* Problem to work on
When you reach the line containing "Where should I click to: Expand" in the entries below, please begin setting down lines exactly, stop only after the last one, and add nothing else.

* Supplied data
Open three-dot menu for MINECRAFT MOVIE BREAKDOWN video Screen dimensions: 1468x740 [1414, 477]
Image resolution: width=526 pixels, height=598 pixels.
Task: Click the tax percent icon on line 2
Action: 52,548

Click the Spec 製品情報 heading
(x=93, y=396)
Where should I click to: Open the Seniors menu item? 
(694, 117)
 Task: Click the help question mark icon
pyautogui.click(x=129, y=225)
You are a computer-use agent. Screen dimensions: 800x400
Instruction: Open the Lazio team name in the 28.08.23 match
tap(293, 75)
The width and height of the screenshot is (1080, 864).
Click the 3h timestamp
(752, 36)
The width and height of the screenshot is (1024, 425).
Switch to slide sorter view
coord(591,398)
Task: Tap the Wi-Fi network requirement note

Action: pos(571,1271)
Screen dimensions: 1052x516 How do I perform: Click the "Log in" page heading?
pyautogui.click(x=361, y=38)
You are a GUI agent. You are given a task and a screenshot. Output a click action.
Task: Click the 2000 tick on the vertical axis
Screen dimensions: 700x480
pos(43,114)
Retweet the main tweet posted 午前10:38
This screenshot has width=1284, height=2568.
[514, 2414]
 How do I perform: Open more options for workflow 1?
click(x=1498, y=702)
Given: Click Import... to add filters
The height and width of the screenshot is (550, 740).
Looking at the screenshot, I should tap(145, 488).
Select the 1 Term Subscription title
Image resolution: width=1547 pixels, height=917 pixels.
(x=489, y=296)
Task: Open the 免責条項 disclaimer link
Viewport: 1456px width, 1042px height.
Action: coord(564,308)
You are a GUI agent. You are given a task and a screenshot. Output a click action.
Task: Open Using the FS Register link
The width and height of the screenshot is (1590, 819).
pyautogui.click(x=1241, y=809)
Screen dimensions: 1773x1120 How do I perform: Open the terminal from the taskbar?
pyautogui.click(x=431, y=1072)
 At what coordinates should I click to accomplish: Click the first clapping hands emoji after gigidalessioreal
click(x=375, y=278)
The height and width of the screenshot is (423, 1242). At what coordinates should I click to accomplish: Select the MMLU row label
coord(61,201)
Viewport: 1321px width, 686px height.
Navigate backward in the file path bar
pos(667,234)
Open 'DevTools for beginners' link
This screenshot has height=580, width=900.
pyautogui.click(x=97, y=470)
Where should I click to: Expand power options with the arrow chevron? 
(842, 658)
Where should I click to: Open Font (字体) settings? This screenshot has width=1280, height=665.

* Problem solution
Where should I click to: Expand power options with the arrow chevron? 
(842, 658)
Where should I click to: Open Font (字体) settings? This screenshot has width=1280, height=665.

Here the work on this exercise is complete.